We use the whole Base model until its head and change the head with a custom network or the custom head for the custom task. And now we have the base model with the custom head.
And the last thing that we have to do is to freeze the whole base model. When performing transfer learning.
Our Base model was trained on a dataset such as Image Net and its weights are learned. We don't touch them anymore. The only part of the network that is trained is the custom head part.
But there is one more technique that we need to discuss and that is fine tuning. Fine tuning is more suited for bigger data sets. Sometimes when the custom data set is pretty different from the imagenet data set, we need information about it in the base model as well. In the fine tuning, we still define a custom head, but we don't freeze the whole base model. We freeze only the beginning of the model
and the rest of the layers are unfrozen and ready to be changed according to the custom data set.
When to use a model or fine tuning or transfer learning?
If we have a large and different data set, train the whole model.
And when we have a large and similar data set to the one that our Bayes model was trained on, use fine tuning. Then in the case you have a small and different data set, use the fine tuning again. And finally, if you have small and similar data set, use transfer learning.
Let’s do transfer learning!
The dataset contains only two classes cats and dogs. At the first glance, the task may look very simple.
We as humans can quickly tell what a dog is and what a cat is, but that is not that obvious for computers.

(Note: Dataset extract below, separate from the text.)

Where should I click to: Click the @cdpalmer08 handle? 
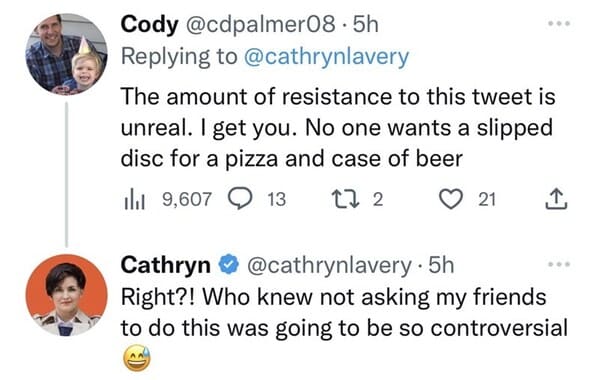pos(260,25)
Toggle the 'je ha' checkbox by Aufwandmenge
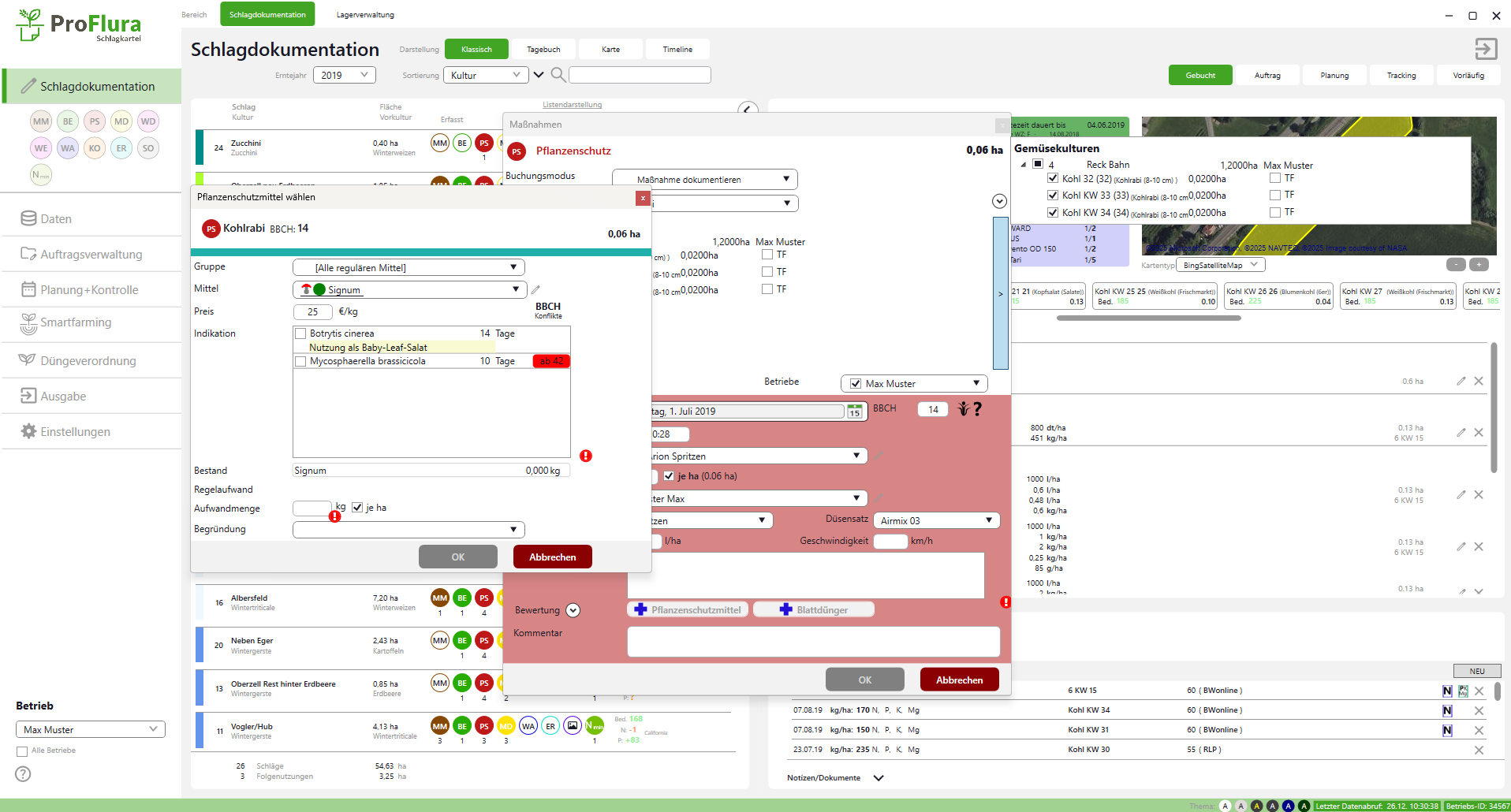This screenshot has width=1511, height=812. tap(357, 508)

Both classes have very similar features eyes, ears, fur tails and even the environment is very similar. If we were to create a custom architecture for this task, we wouldn't achieve more than, let's say, 75, maybe 80%.
And our goal is to pass 95% and get almost state of the art results on this data set by using transfer learning technique alone.
Let’s install Tensorflow and other dependencies
!pip install tensorflow
!pip install tqdm
Let’s download the dataset from the link (https://storage.googleapis.com/mledu-datasets/cats_and_dogs_filtered.zip) and save it in the current directory (./) with a name (cats_and_dogs_filtered.zip)
!wget --no-check-certificate \
https://storage.googleapis.com/mledu-datasets/cats_and_dogs_filtered.zip
\
-O ./cats_and_dogs_
filtered.zip
Let’s unzip the file (cats_and_dogs_filtered.zip)
Now we have cats_and_dogs_filtered in the same location.
Building the model
IMG_SHAPE = (128, 128, 3)
Here, 128,128 for pixel size (height*width) and for colors, using 3 (red, green blue)
We are using MobileNetV2 which is a small model
base_model = tf.keras.applications.MobileNetV2(input_shape=IMG_SHAPE, include_top=False, weights="imagenet")
include_top can be TRUE Or False as we will set our custom head.
name of the dataset where the model was trained one. For us, it was imagenet
If we check the summary, we can see the model is huge!!
Freezing the base model
When you try to train your model for a specific task and you don't freeze the base network, it is going to change its initial weights as well.
And that is not what we want.
We want to take those learned features on the image net, for example, and apply them on a custom task and only train custom layers that we are going to add on top of this Base network.
To achieve this, we are going to freeze all layers in our Bayes network and only train a few layers that we are going to add.
base_model.trainable = False
Custom Head
In the previous task, we have frozen our Base network and now it's time to define our custom head on top of it.
The custom head is always designed for a task that you're trying to solve. In this case, it is classifying between cats and dogs.
To define a custom head, The first thing to do is to check what is the output size from the Base network.
base_model.output
And based on that information, we can see how many layers, if any, should be added to the custom part of the network.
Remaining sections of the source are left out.